Em que outro lugar do mundo se pode comer uma patanisca a ouvir dois representantes das Forças Armadas Revolucionárias da Colômbia (FARC) a explicar o processo de paz colombiano? Ou se pode conversar com um representante do Partido do Povo do Irão (Tudeh), ilegal, clandestino, entusiasmado sobre as possibilidades de um dia outra revolução chegar ao Irão? Ou ter um representante das Edições Avante a confessar estar à espera de ser rendido para ir comer um ensopado de borrego?
Quando o jornal Avante! garante que “não há festa como esta”, o slogan impõe-se a cada momento nesta festa popular babélica que vai crescendo a cada ano que passa, naquela que muitos dizem ser a margem certa do Tejo, a esquerda.
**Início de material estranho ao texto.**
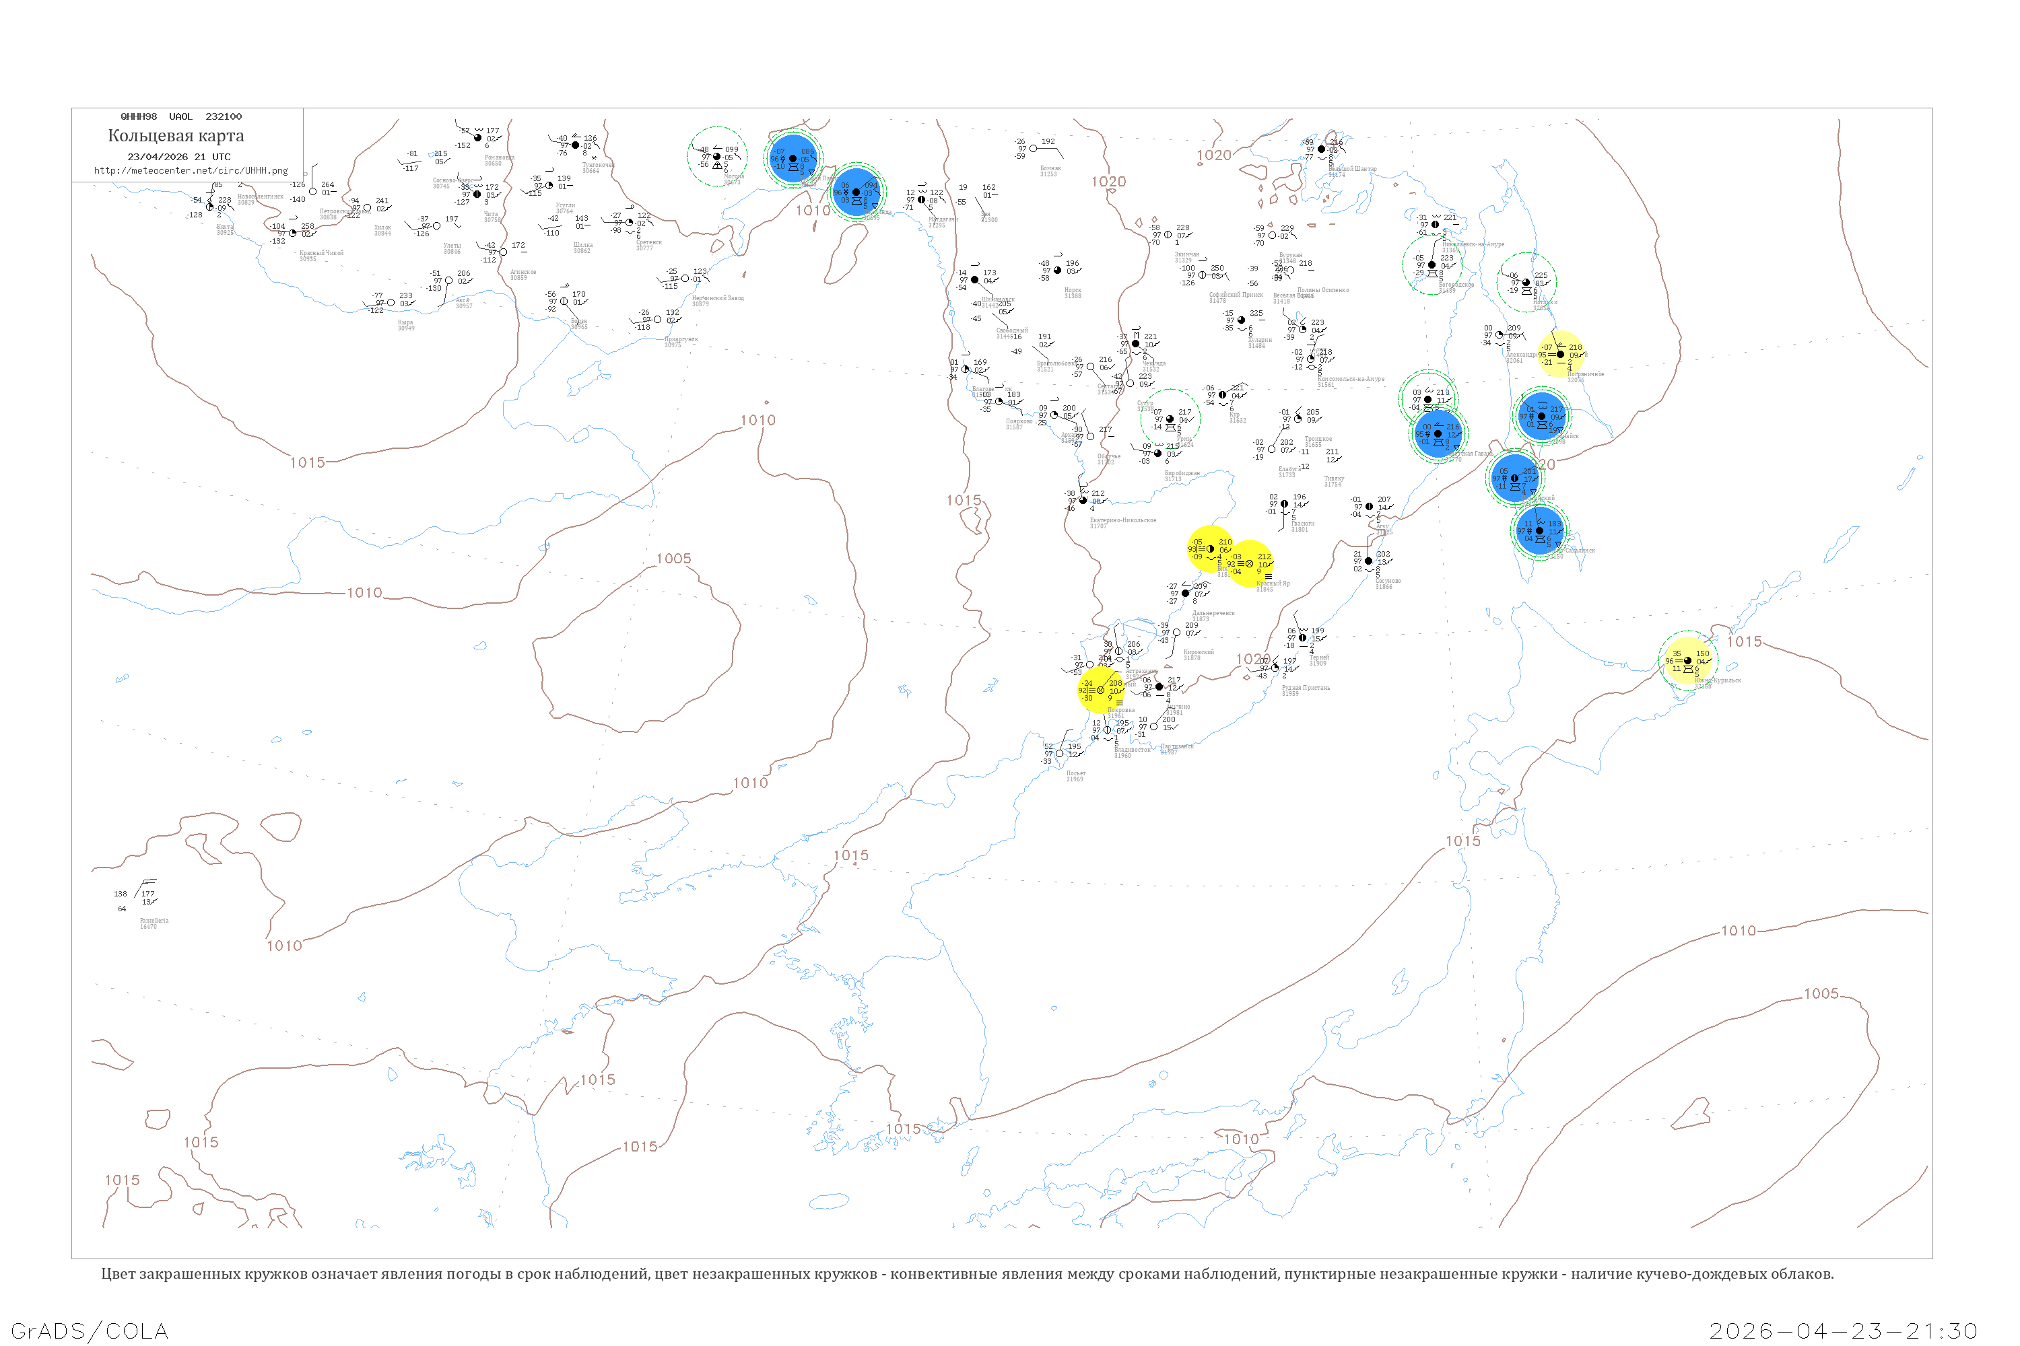Click the 2026-04-23-21:30 timestamp

1843,1331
A Quinta da Atalaia, freguesia da Amora, concelho do Seixal, transforma-se, três dias por ano, num mundo de solidariedade nacional e internacional, ou, na definição do deputado Miguel Tiago, numa “janela para a forma como vemos o mundo”. E a “forma como vemos”, é a forma como o PCP vê o mundo, mas “qualquer um pode espreitar essa janela”. Isso sim, a partir do momento em que se entra no recinto (ou até mesmo nas proximidades), toda a gente passa a ser camarada: “a” camarada, “o” camarada ou o jovem camarada para os mais pequenos, talvez porque criança-camarada soava meio estranho.
Aliás, quanto mais melhores. Na nova entrada criada este ano, a da Quinta do Cabo, o Pavilhão Central está logo ali para cativar os presentes com uma exposição sobre os 100 anos da Revolução de Outubro na Rússia, uma loja de recordações que vende desde tapetes para rato até t-shirts com os desenhos estampados de Álvaro Cunhal, DVD de Ary dos Santos ou CD com a “Carvalhesa” – essa melodia tão viciante que mesmo quando não a ouvimos em lado nenhum, passa o tempo a soar na nossa cabeça.
Dizíamos, no Espaço, que também lembra as autárquicas que se aproximam (e o papel fundamental que a CDU tem mantido no poder autárquico) e promove debates (é impressionante a militância de quem consegue falar com entusiasmo sobre uma empresa municipal criada em Évora com o sol inclemente das três da tarde a queimar-lhe a cabeça), aí não falta o espaço para a adesão de novos militantes. E figuras importantes do partido (deputados, dirigentes) passam regularmente por ali para servirem de ímanes à militância. Por falar em ímanes, na loja de recordações vendem-se com as imagens dos cartazes da Festa do Avante! ao longo dos tempos – e são muitos, esta é já a 41ª edição.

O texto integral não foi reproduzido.